Bislang hat die Sozialpartnerschaft in den Häfen doch gut funktioniert?
Die Arbeitgeber*innen haben die Sozialpartnerschaft schon lange aufgekündigt, und langsam kommt es auch bei der Gewerkschaftsführung an. Nun wollen die großen Hafenfirmen wie zum Beispiel HHLA und Eurogate »Arbeitsstunden« einsparen und mit weniger Beschäftigten mehr »schaffen«. Die einzige Antwort kann von unserer Seite aus nur die Forderung nach einer massiven Arbeitszeitverkürzung bei vollem Lohnausgleich sein. Um die Arbeitsplätze zu den selben oder besseren Bedingungen zu erhalten. Die Frage ist ja, warum die Automatisierung nur den Vorständen und Aktionär*innen zugutekommen sollte?
Warum sollte die Automatisierung nur den Vorständen und Aktionär*innen zugutekommen?
Kay Jäger
Wie wichtig ist in diesem Konflikt aus deiner Perspektive die Vernetzung gewerkschaftlicher Kämpfe, auch auf internationaler Ebene?
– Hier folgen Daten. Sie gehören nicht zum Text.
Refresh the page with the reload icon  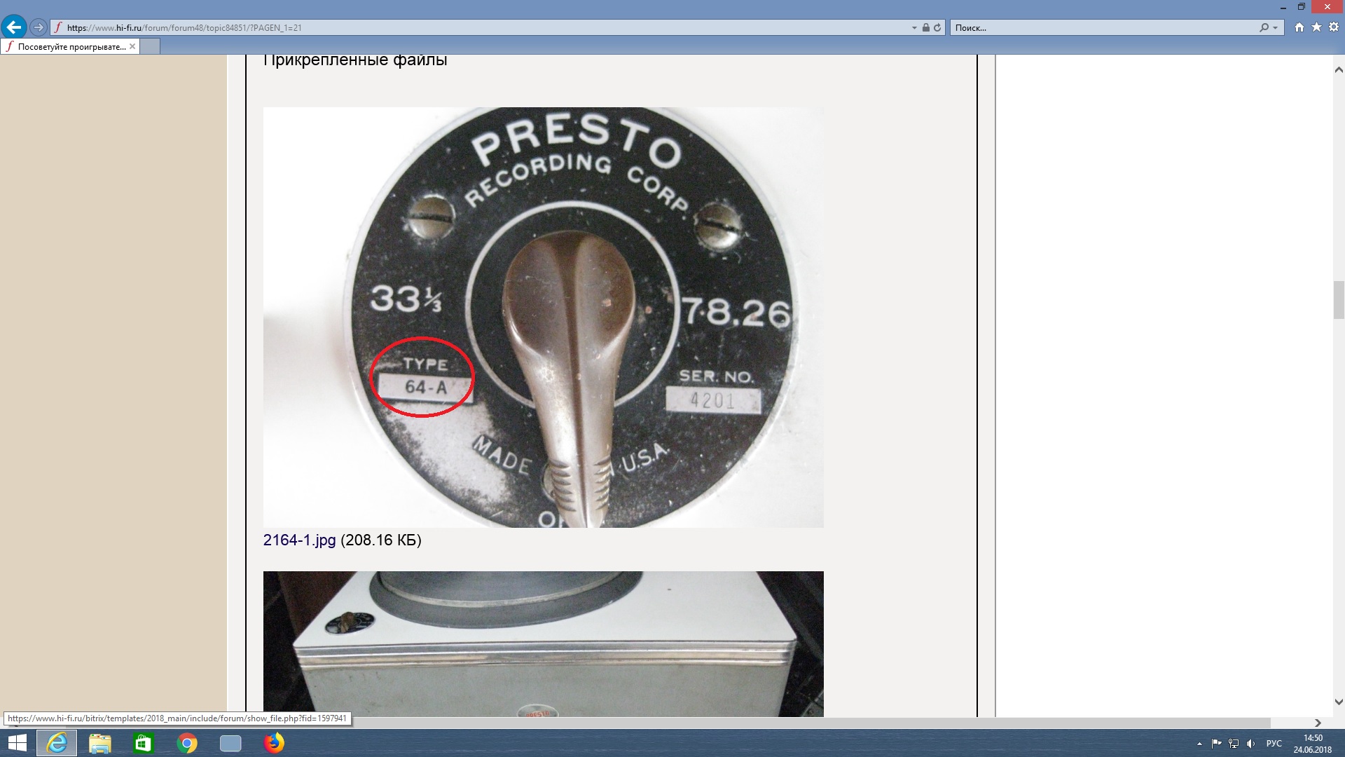[937, 28]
Für die Gewerkschaftsbewegung in den Häfen weltweit sind internationale Solidarität und gemeinsame Strategien unerlässlich und schon lange Praxis. Eine entscheidende Rolle spielt hier der internationale Gewerkschaftsdachverband ITF (Internationale Transportarbeiter Föderation), in dem auch ver.di Mitglied ist. Da gibt es immer wieder gemeinsame Konferenzen und Aktionen. Vor ein paar Jahren wurde zum Beispiel ein Schiff in Portugal von Streikbrecher beladen. Dieses Schiff wurde von den Kollegen in Emden nur langsam und verzögert abgefertigt. Natürlich spielen die rechtlichen Rahmenbedingungen vor Ort immer eine Rolle. Schöner wäre es, solche Schiffe gar nicht abzufertigen. Letztlich haben Hafenarbeiter*innen überall auf der Welt mit ähnlichen Problemen zu kämpfen, und es wird immer wieder versucht, uns gegeneinander auszuspielen, nach dem Motto: In Rotterdam schaffen die Terminals einen Schnitt von 30 Containern die Stunde, Hamburg ist zu langsam und zu unflexibel, zu wenig automatisiert.
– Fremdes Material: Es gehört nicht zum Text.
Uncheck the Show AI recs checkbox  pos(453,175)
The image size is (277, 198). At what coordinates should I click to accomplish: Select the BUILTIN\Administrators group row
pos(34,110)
Die Automatisierung stellt die Gewerkschaften vor ganz neue Herausforderungen. Dabei geht es um Fragen wie zum Beispiel: Wer steuert die Lagerkräne oder Containerbrücken? Sind das Hafenarbeiter*innen, die zum gültigen Tarifvertrag arbeiten? Und darf auch außerhalb des Hafengebiets gearbeitet werden? Neben der tariflichen Komponente geht es da auch um die Gefahr eines Streikbruchs: Können die Schiffe künftig auch abgefertigt werden, wenn wir in den Streik treten? Auch da gilt es international voneinander zu lernen und zu nutzen, dass es bereits Häfen gibt, in denen die Automatisierung deutlich weiter vorangeschritten ist.
Kay Jäger
ist ver.di-Vertrauensmann und Betriebsrat beim Gesamthafenbetrieb in Hamburg. Er arbeitet seit 14 Jahren im Hamburger Hafen.
Wenig Austausch gibt es bislang ja zwischen Beschäftigten und der Klimabewegung, obwohl das doch gerade im Hafen sinnvoll wäre?
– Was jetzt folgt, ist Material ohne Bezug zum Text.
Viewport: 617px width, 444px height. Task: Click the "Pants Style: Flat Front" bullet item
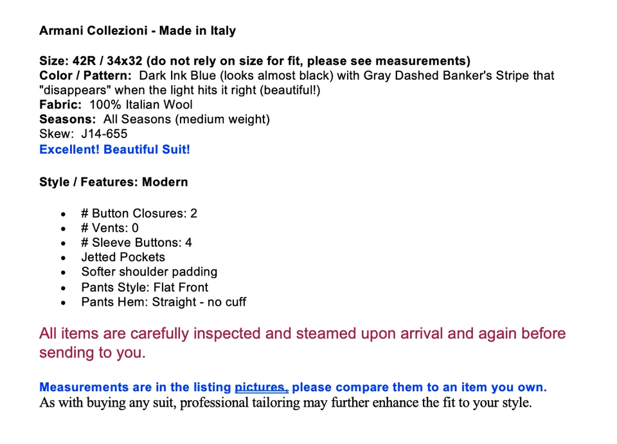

Ich denke, dass die Klimabewegung erfolgreicher wäre, wenn sie die Situation der Beschäftigten klarer im Fokus hätte. Hinter dem großen Missmut gegenüber den Aktivist*innen und auch der Grünen Partei steht vor allem die Frage danach, wer das alles bezahlen soll. Sollte die Antwort weiterhin »der Konsument« beziehungsweise die »normalen« abhängig Beschäftigten lauten, werden viele Beschäftigte weiterhin den Rechten und Konservativen in die Arme laufen, deren Interesse es nicht ist, für einen Wandel zu sorgen, weder ökologisch noch sozial. Erst wenn sich dort was ändert und die Klassenfrage im Fokus steht, sehe ich Chancen für eine Verknüpfung beziehungsweise Zusammenführung der Kämpfe. Auch die Klimakrise ist eine Krise der Reichen, nicht derer, die ihr Leben lang für ein eigenes Haus oder einen bescheidenen Wohlstand ihre Arbeitskraft verkaufen. Diese Leute fühlen sich aber momentan als Ziel der Klimabewegung.